* [What you have to do]: For each record below, output its text exactly and skip any picture.

* [Screenshot grounding data]:

^^^^^^^^

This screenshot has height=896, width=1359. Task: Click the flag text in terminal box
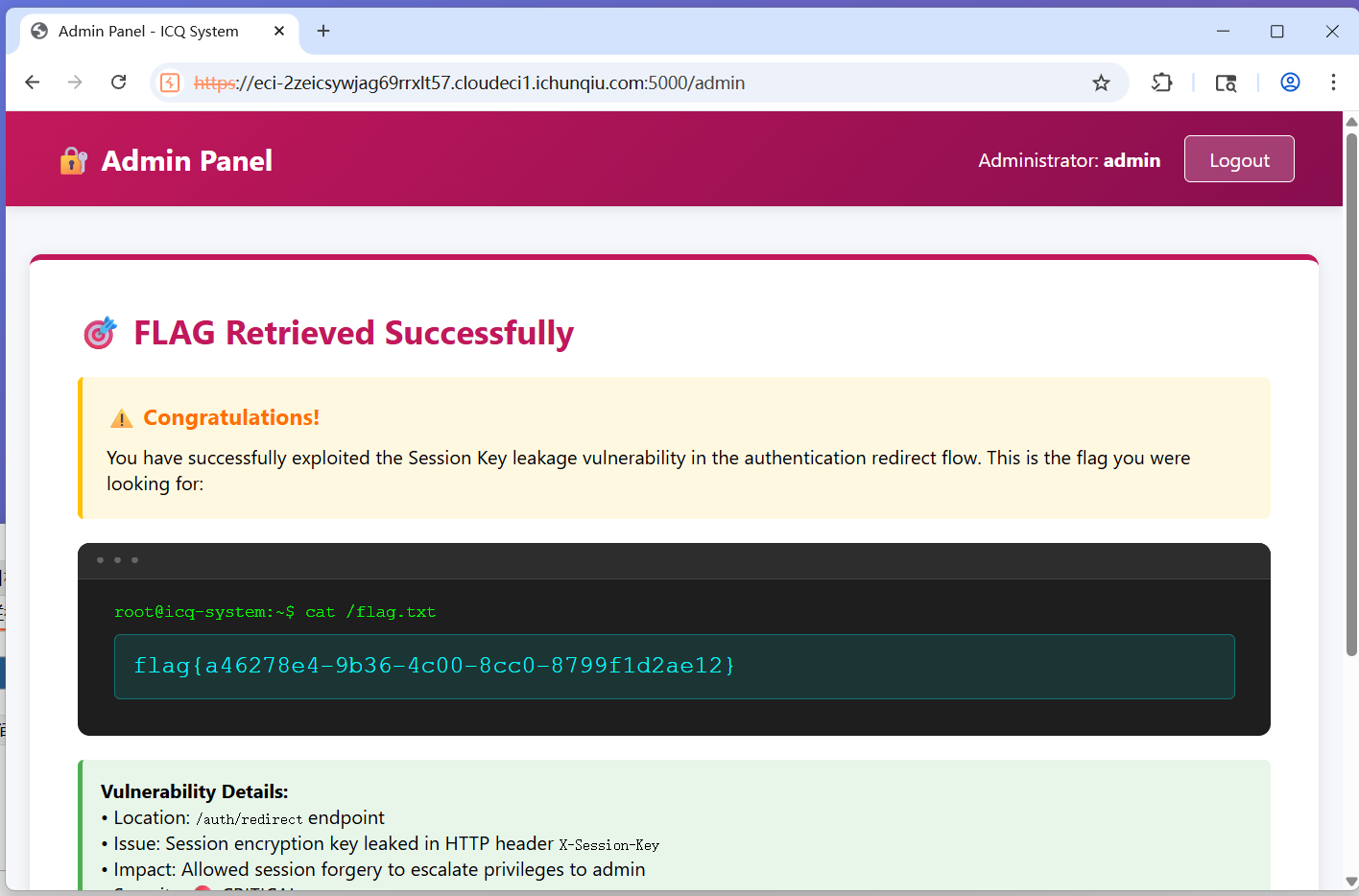(x=434, y=666)
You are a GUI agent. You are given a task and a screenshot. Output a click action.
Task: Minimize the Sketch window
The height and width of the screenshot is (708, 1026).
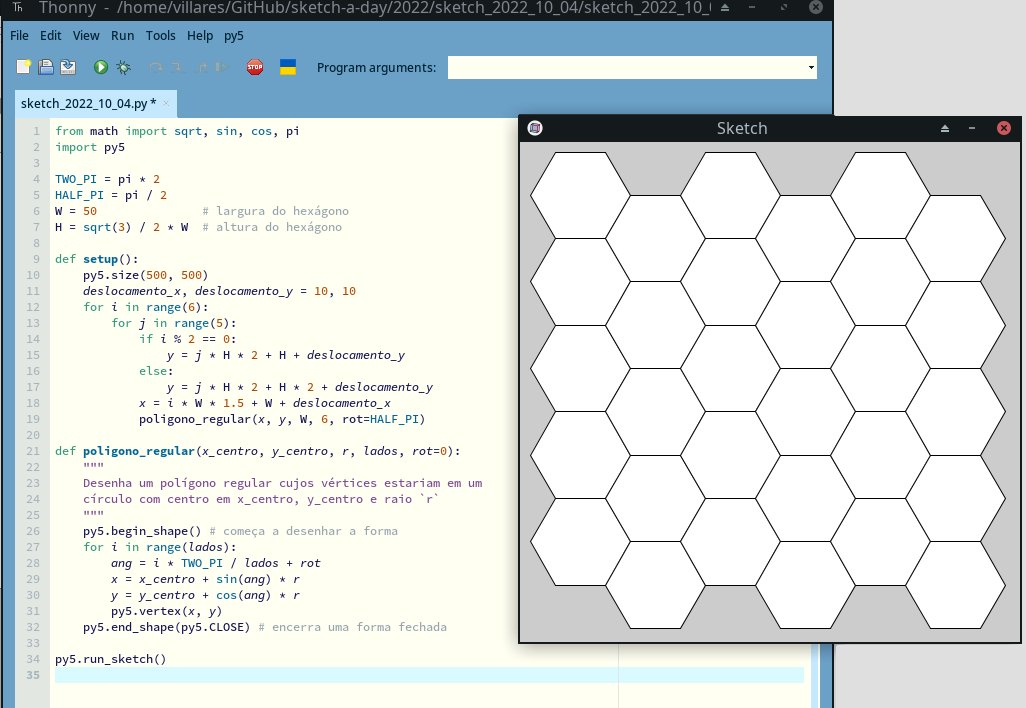click(x=972, y=128)
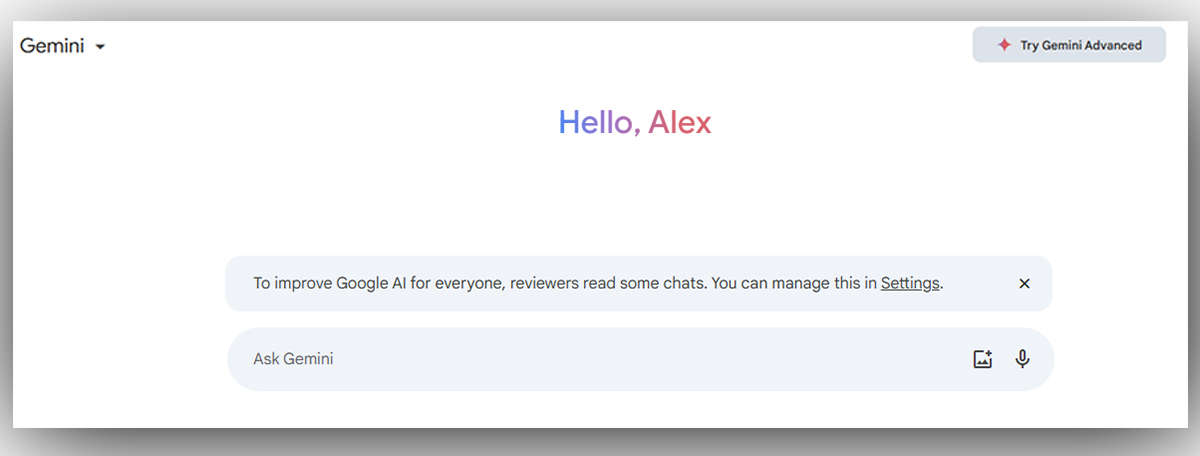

^^^^^^^^

* [Exercise answer]:
This screenshot has height=896, width=1359. Task: Click the flag text in terminal box
(x=434, y=666)
You are a GUI agent. You are given a task and a screenshot. Output a click action.
Task: Minimize the Sketch window
The height and width of the screenshot is (708, 1026).
click(x=972, y=128)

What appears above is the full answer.